DATA TO EXAMINE:
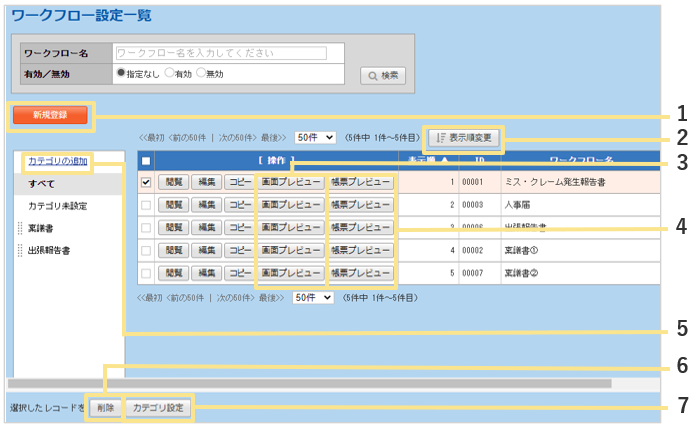Select カテゴリ未設定 in category list
The width and height of the screenshot is (696, 430).
tap(57, 206)
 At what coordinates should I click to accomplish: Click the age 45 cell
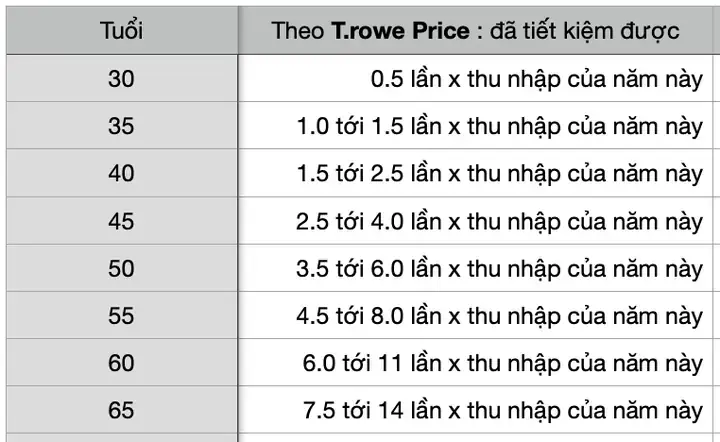click(122, 221)
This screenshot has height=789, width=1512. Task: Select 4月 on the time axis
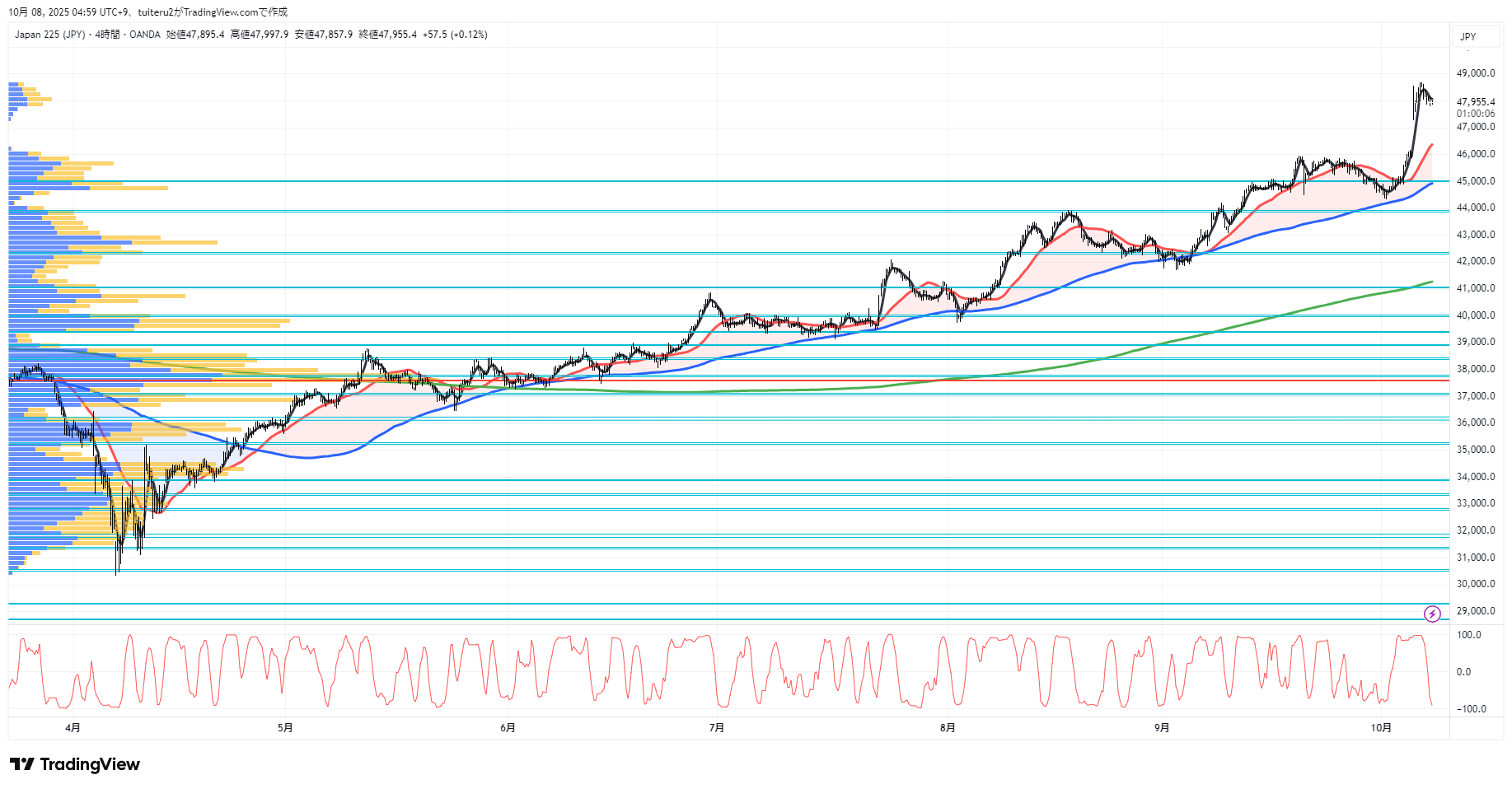pos(73,727)
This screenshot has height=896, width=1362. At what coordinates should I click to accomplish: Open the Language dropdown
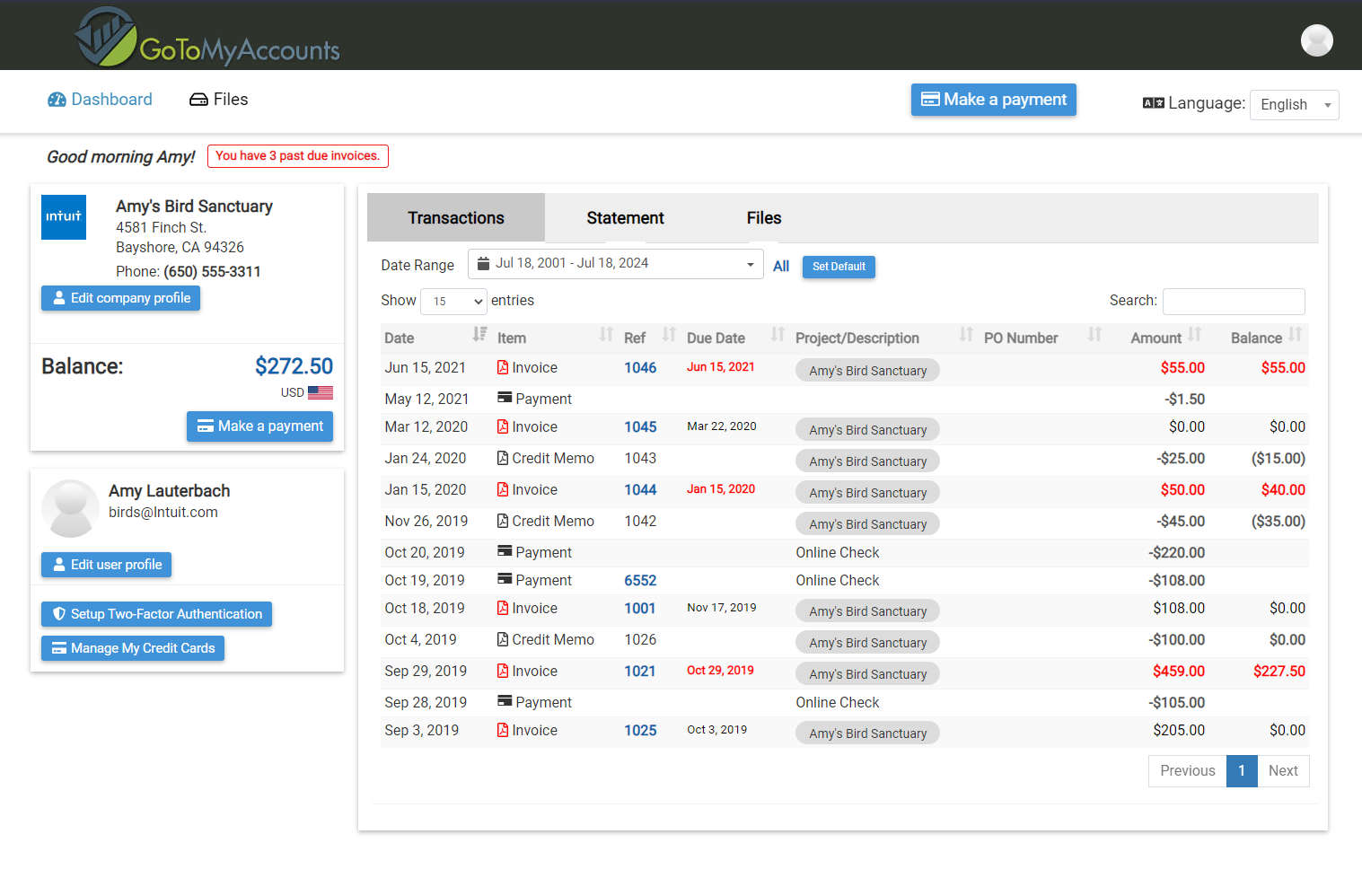point(1294,105)
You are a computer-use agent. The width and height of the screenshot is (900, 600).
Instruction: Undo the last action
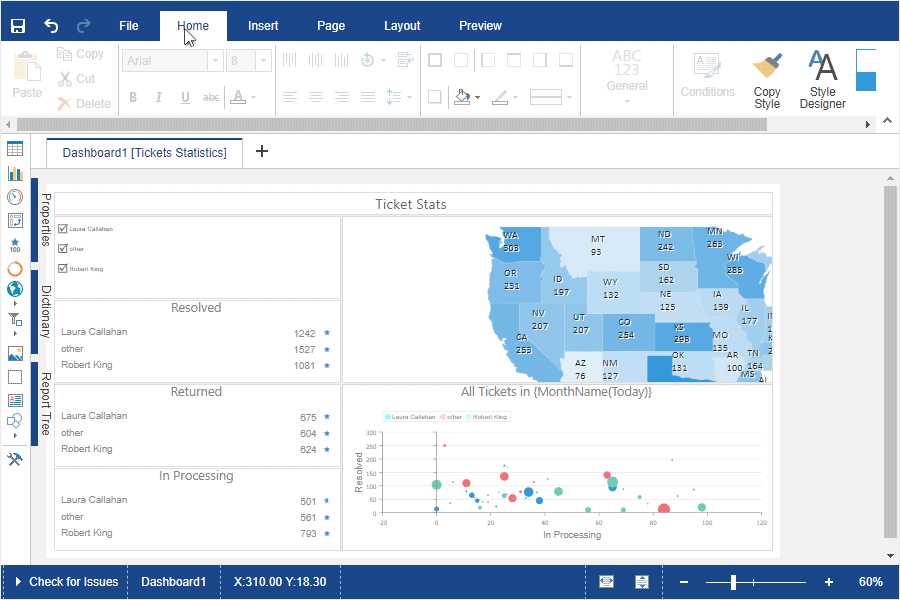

WORK TO COMPLETE: Would you give again, exactly as written, the lines from the one containing "This screenshot has height=896, width=1362." through the end of the records, with no pictures and no other lines?

RESPONSE TO THE TASK:
This screenshot has height=896, width=1362. At what coordinates should I click to accomplish: Open the Language dropdown
point(1294,105)
You are a computer-use agent. The width and height of the screenshot is (900, 600).
Instruction: Undo the last action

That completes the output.